As my father likes to remind me, there is nothing new under the sun, in regards to tropes anyway. But it’s the combination of different tropes in new orders or with new twists that create something new and refreshing.

So my assignment is both an attempt to make me pay attention to tropes in fiction (you can’t break the rules until you know them!), and practice in knowing how to create a story with a focused, specific goal in mind.

At first I was like… yikes. But then I started googling my writer-butt off and found out that a) TV Tropes is my best friend, and b) this is actually a lot of fun. Thinking of how to combine things in different ways makes all sorts of story ideas.

So, I’m applying this assignment to a novella for a writing competition I’ve got my eye on. It’s a speculative-fiction contest, and I figure this is an excellent project to try this out: I’m looking to stay on the literary side of things, so this should help me stay on track on what I’m really saying.

I haven’t finished the assignment as this is the busy week from down under apparently.
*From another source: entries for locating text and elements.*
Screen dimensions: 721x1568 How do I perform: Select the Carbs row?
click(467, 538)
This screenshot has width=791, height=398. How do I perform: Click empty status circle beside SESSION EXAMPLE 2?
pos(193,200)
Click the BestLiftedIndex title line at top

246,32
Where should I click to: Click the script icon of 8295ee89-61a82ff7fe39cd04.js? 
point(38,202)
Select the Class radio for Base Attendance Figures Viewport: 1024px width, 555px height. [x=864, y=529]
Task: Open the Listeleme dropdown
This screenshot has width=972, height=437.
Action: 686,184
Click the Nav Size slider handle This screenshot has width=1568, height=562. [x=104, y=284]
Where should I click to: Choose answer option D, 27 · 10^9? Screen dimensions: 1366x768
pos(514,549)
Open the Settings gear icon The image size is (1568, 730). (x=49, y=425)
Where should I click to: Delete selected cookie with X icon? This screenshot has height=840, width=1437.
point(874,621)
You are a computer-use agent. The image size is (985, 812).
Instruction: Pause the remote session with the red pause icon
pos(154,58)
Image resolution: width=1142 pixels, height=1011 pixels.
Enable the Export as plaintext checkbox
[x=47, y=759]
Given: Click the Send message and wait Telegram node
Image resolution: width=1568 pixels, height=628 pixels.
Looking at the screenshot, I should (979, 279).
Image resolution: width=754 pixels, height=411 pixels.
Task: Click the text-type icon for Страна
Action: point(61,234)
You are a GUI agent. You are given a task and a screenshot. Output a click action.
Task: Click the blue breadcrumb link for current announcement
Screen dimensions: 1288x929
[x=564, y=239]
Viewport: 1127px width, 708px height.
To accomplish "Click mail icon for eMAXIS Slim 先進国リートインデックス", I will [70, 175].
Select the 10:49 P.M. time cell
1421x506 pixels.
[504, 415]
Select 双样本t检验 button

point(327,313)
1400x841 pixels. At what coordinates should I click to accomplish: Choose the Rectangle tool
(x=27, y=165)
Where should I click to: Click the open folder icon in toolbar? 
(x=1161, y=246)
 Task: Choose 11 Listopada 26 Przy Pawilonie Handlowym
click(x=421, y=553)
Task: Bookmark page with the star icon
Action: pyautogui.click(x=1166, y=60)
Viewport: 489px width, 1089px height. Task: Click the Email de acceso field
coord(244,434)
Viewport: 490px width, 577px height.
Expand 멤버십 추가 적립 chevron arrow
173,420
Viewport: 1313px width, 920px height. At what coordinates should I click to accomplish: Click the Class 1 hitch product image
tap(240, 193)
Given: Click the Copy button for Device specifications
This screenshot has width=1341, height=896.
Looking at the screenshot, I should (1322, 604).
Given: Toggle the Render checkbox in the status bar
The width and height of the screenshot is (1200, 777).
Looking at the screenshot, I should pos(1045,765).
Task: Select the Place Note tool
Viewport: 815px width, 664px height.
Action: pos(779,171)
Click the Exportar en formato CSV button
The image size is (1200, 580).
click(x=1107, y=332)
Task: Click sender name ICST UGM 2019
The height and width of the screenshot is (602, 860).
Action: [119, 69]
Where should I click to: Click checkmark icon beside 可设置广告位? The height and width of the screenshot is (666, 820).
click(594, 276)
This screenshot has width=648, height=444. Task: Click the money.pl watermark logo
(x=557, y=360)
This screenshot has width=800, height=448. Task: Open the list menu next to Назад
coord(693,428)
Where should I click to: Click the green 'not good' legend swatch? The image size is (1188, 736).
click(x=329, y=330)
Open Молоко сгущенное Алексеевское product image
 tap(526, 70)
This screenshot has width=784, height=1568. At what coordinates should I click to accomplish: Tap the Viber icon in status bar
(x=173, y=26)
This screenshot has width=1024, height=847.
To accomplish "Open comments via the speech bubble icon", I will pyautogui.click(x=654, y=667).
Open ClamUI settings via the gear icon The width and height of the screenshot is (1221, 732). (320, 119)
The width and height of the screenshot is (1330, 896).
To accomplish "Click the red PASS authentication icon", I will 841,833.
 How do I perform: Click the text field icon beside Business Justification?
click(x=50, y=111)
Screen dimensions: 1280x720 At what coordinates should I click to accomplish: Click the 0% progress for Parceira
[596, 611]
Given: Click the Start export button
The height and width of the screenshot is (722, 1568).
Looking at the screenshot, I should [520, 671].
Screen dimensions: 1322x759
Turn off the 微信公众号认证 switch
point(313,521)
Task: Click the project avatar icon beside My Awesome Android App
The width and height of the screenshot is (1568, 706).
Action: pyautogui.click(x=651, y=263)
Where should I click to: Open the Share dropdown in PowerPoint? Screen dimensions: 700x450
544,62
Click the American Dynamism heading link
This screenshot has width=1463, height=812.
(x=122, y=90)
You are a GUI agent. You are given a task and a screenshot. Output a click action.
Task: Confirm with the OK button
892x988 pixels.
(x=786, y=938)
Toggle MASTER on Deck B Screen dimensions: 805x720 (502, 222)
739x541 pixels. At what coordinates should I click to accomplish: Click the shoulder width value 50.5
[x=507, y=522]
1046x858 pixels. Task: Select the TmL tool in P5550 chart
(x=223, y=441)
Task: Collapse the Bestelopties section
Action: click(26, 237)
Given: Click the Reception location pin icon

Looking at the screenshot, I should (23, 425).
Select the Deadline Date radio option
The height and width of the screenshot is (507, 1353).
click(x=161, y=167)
But I really want to am going to kick my butt into gear this weekend…

… somewhere around the several farm projects and my internship event.

Ha.

Must. Schedule. Writing time. 

I’ll let you guys know how this whole trope outline goes. I’m rather excited to see how it turns out.

What about you all — have you ever written a “trope outline”? Have you engaged in traded assignments with friends and loved ones? Any advice on navigating busy weeks and writing time (isn’t that the real question, ha!)?